Le journal précise que l’accord entre Washington et la Turquie stipule que l’armée turque n’entrera en Irak que dans un but humanitaire et ne tirera pas une seule balle.

LA COUR EUROPÉENNE DES DROITS DE L’HOMME SE PRONONCERA LE 12 MARS SUR L’AFFAIRE OCALAN


La Cour européenne des droits de l'Homme rendra le 12 mars son arrêt concernant le chef du parti des travailleurs du Kurdistan (PKK) Abdullah Ocalan, incarcéré en isolement dans l'île-prison d'Imrali et qui avait introduit plusieurs requêtes contre la Turquie.

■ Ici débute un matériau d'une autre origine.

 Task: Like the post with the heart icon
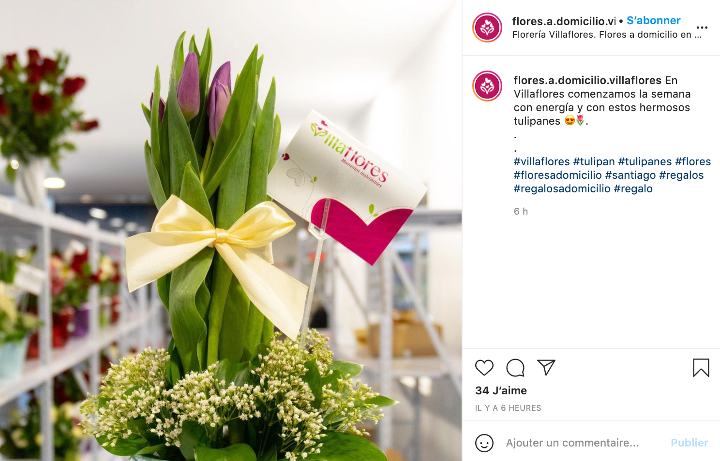484,368
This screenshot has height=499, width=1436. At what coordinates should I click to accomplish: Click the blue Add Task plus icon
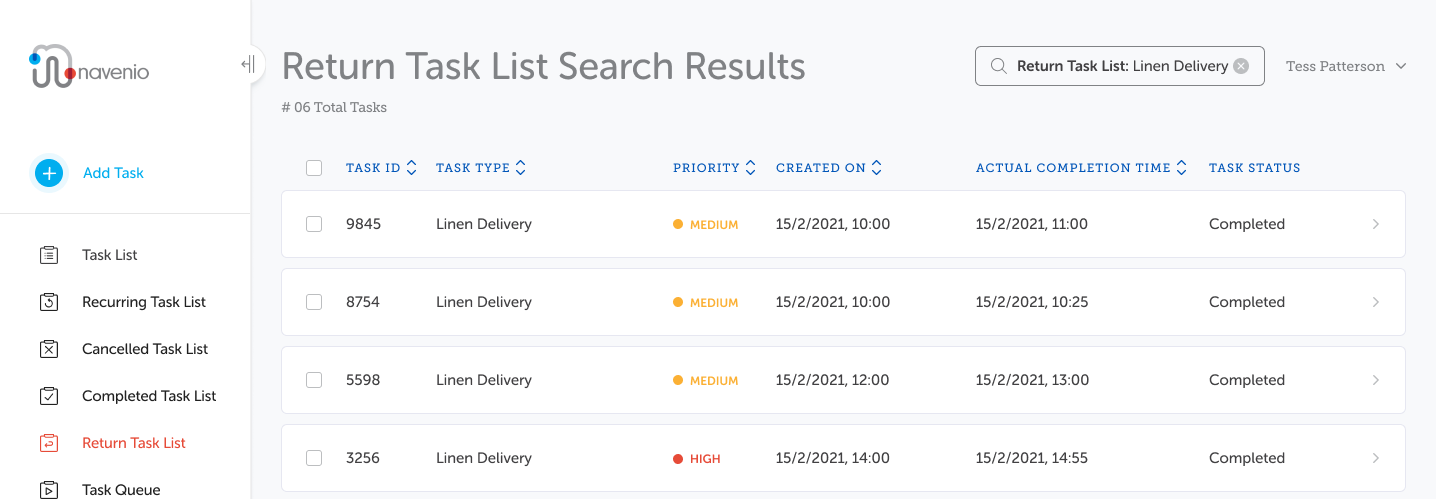tap(48, 173)
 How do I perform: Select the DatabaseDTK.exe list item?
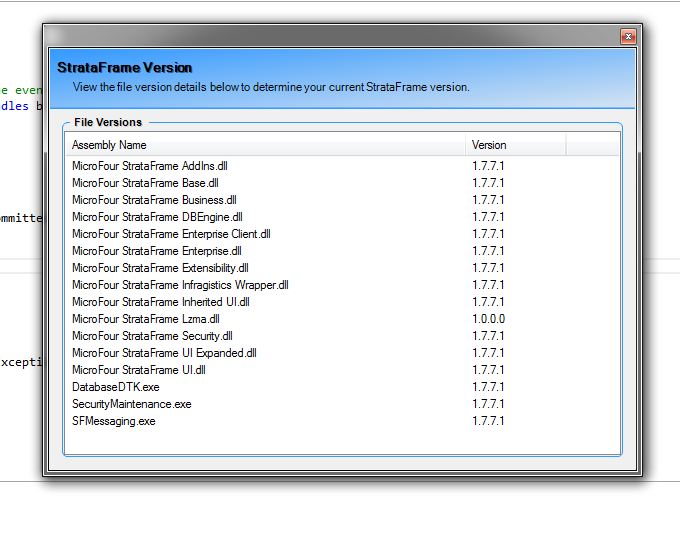[116, 387]
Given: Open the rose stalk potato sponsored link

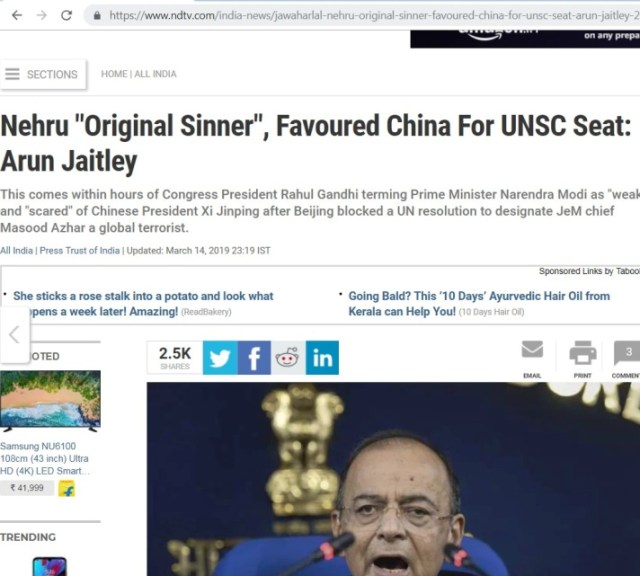Looking at the screenshot, I should (x=143, y=303).
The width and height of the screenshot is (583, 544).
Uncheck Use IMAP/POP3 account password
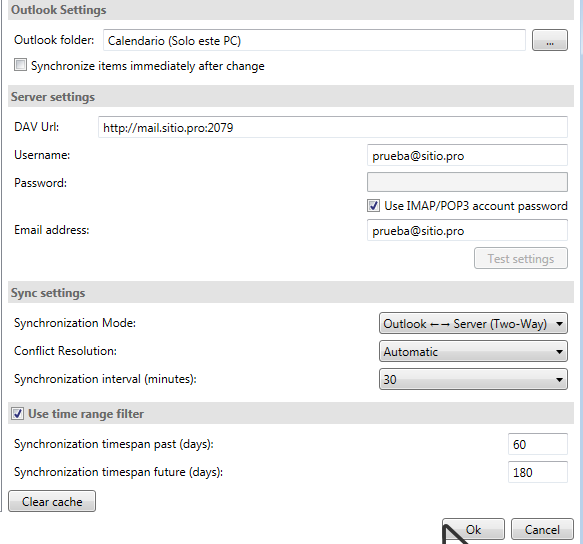click(373, 205)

Abdullah Ocalan avait saisi la Cour européenne pour accuser le gouvernement turc d'une longue série de griefs concernant son arrestation par un commando à Nairobi en février 1999, son enlèvement vers la Turquie, sa détention en isolement, assimilée à des mauvais traitements, l'équité de son procès (avec la participation d'un juge militaire, pendant la première phase) et sa condamnation à mort. La peine de mort prononcée en juin 1999 par la justice turque pour "trahison et séparatisme" à son encontre avait été commuée en réclusion à perpétuité le 3 octobre dernier par la cour de sûreté de l'Etat d'Ankara.

LA COUR EUROPÉENNE DES DROITS DE L’HOMME CONDAMNE LA TUQUIE POUR AVOIR VIOLÉ LA LIBERTÉ D’EXPRESSION DE YASAR KEMAL


La Turquie a été, le 4 mars, condamnée par la Cour européenne des droits de l'Homme pour violation de la liberté d'expression de Yasar Kemal, écrivain d’origine kurde, de réputation internationale, condamné pour un article critiquant la politique des autorités turques envers les Kurdes.

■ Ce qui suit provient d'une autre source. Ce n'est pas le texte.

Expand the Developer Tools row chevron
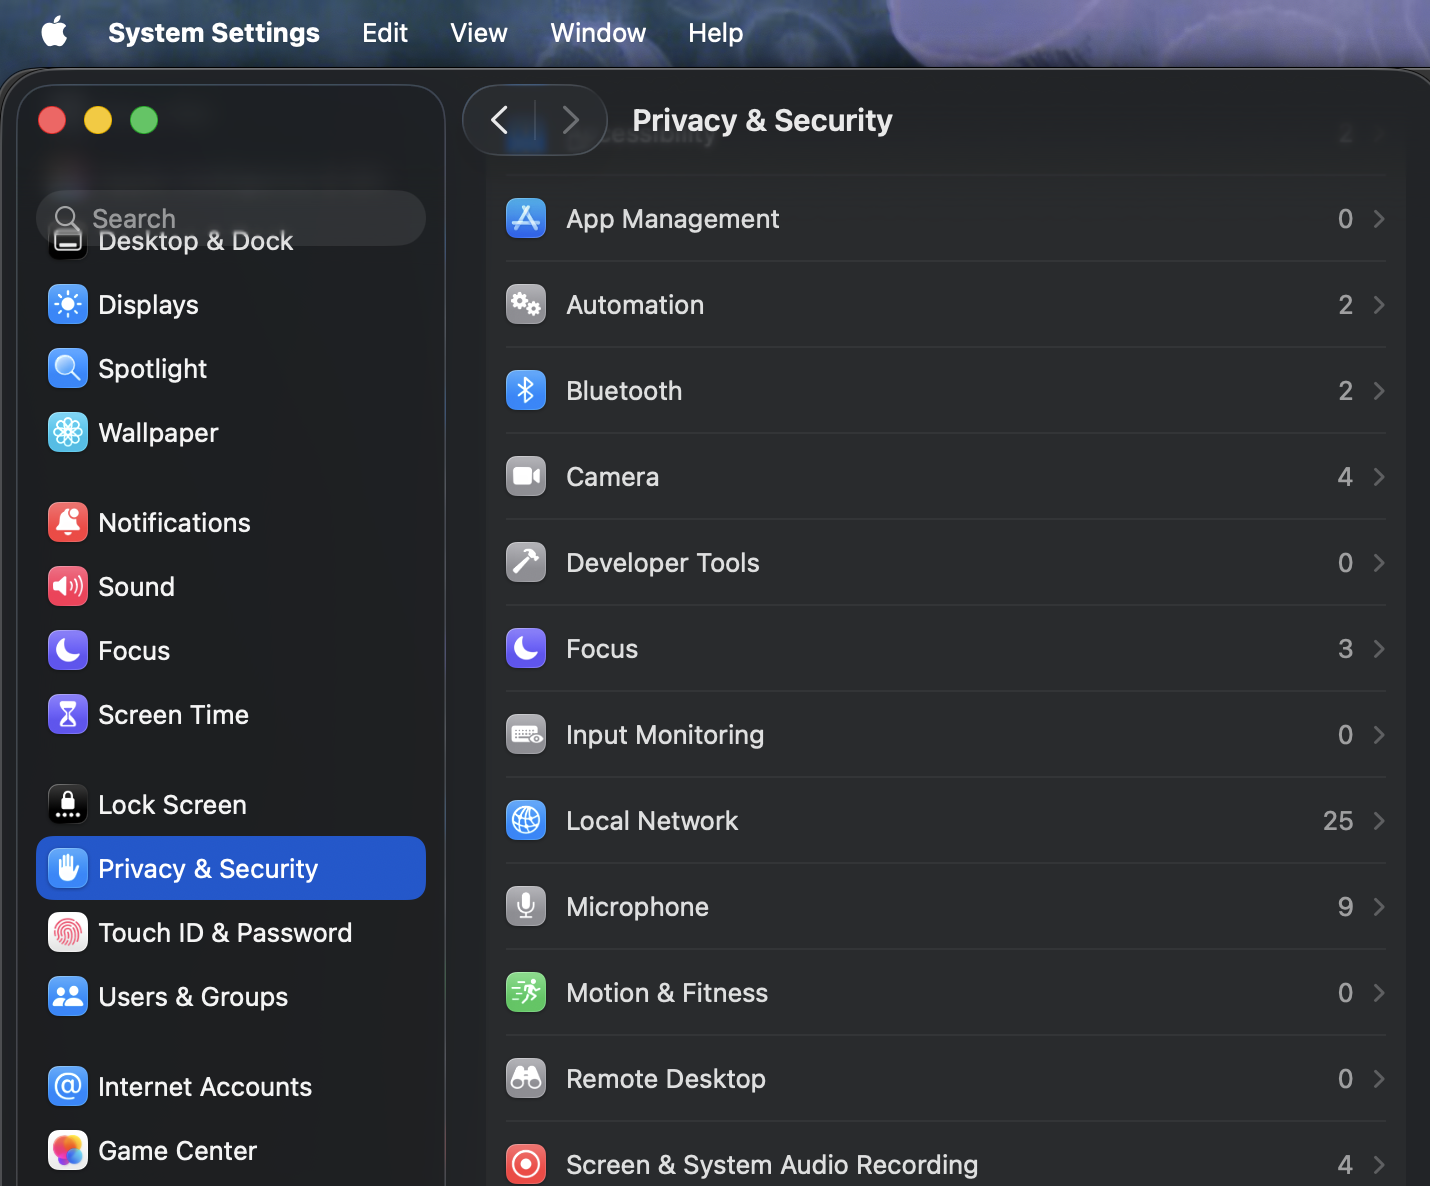1430x1186 pixels. coord(1380,562)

Yasar Kemal avait été condamné en 1996 par la cour de sûreté de l'Etat à un an et huit mois de prison pour un article intitulé « Le ciel noir de la Turquie » publié en 1995 dans le livre « La liberté d'expression et la Turquie ». La Cour de sûreté turque avait en effet considéré que ce texte visait « à attiser la haine et l'hostilité entre les citoyens d'origine turque et ceux d'origine kurde ». Le livre « La liberté d'expression et la Turquie » publié par la société CSY, qui a également déposé un recours devant la Cour européenne, avait fait l'objet d'une saisie.

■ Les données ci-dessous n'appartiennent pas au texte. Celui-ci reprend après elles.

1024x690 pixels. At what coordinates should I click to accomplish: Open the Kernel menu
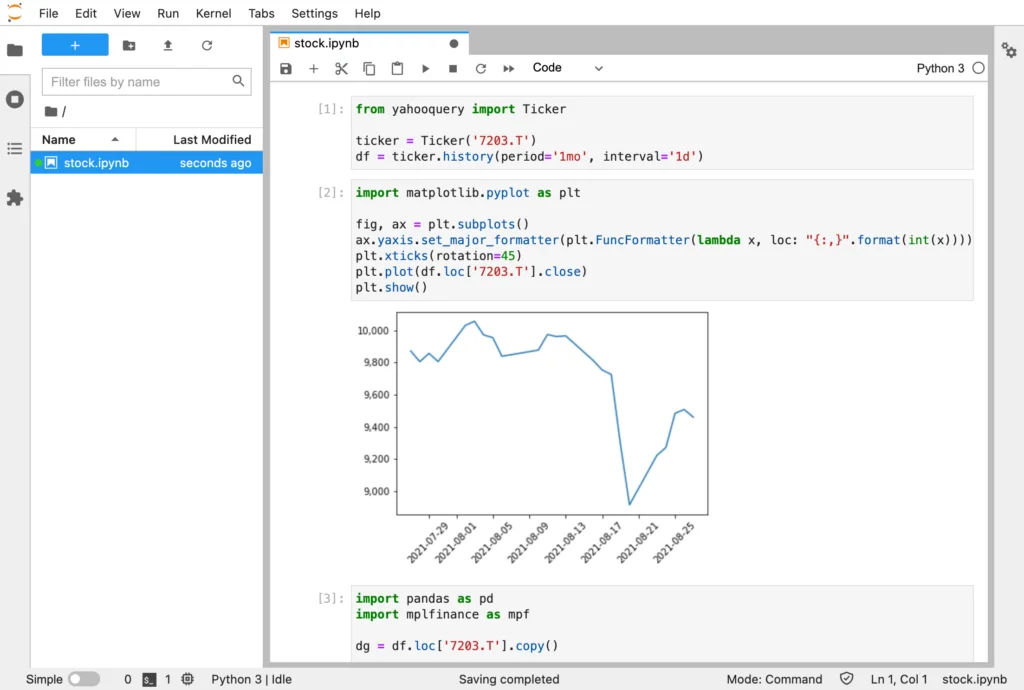point(213,13)
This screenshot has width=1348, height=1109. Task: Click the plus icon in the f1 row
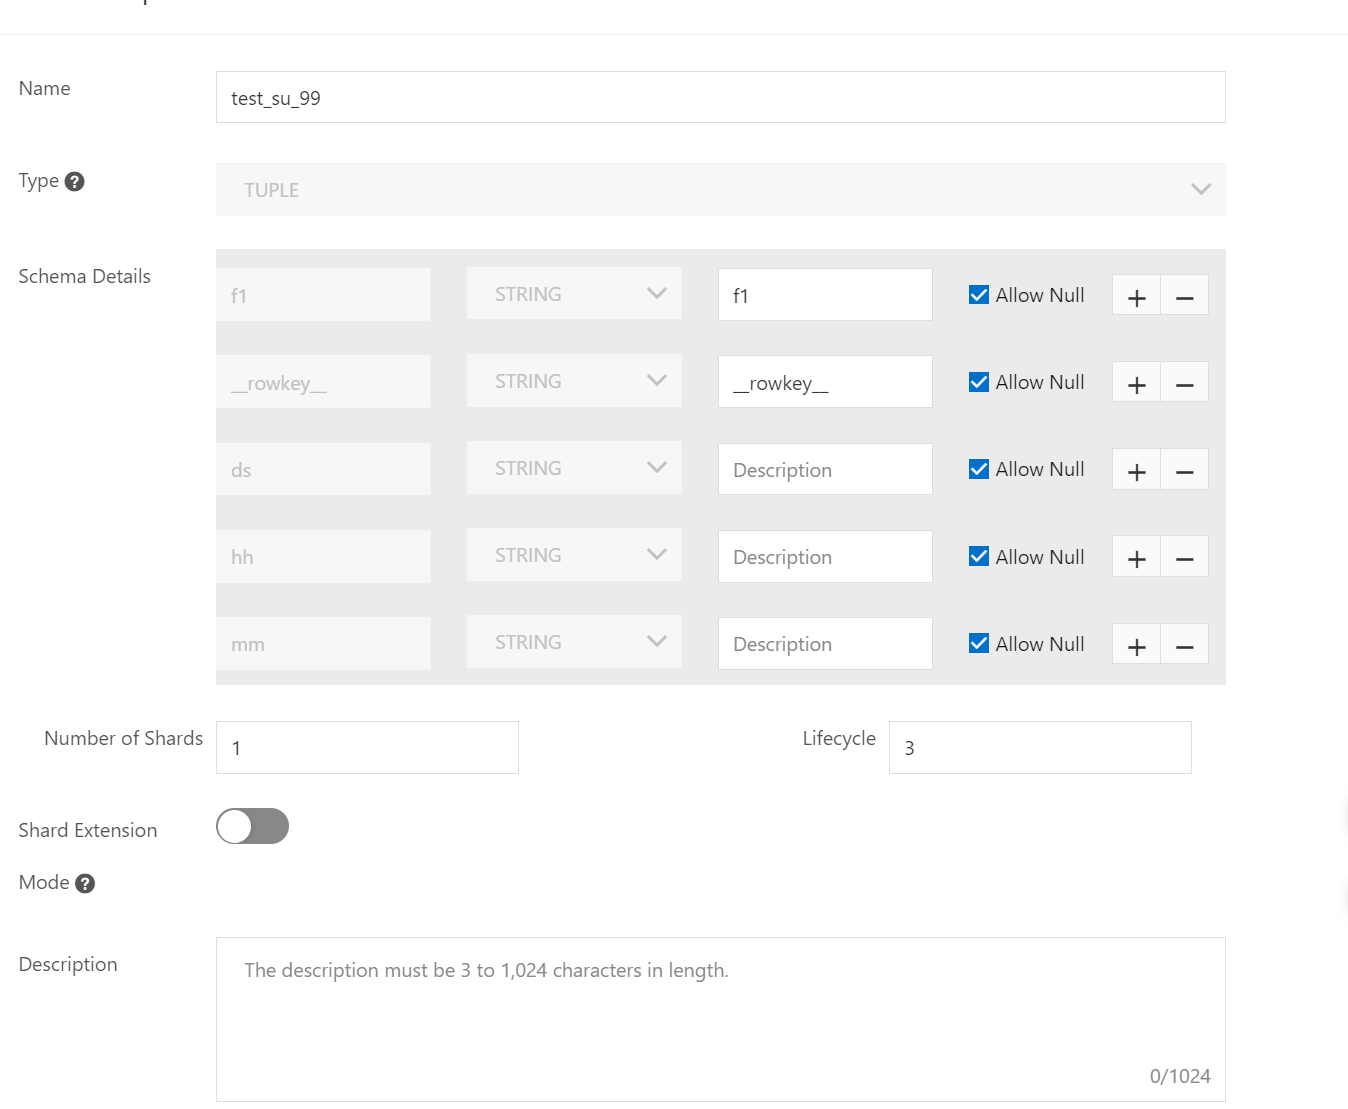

La Cour européenne, soulignant notamment que certains passages « particulièrement acerbes » de ce texte empreint « d'agressivité certaine et de virulence » donnent au récit une « connotation hostile », estime malgré tout que cet article « ne saurait passer pour inciter à l'usage de la violence, à la résistance armée ou au soulèvement ». La Cour considère ainsi que la condamnation pénale de l'auteur et la saisie sont des mesures qui n'étaient pas « nécessaires dans une société démocratique » et condamne la Turquie pour violation de la liberté d'expression (article 10) de Yasar Kemal et de la société CSY.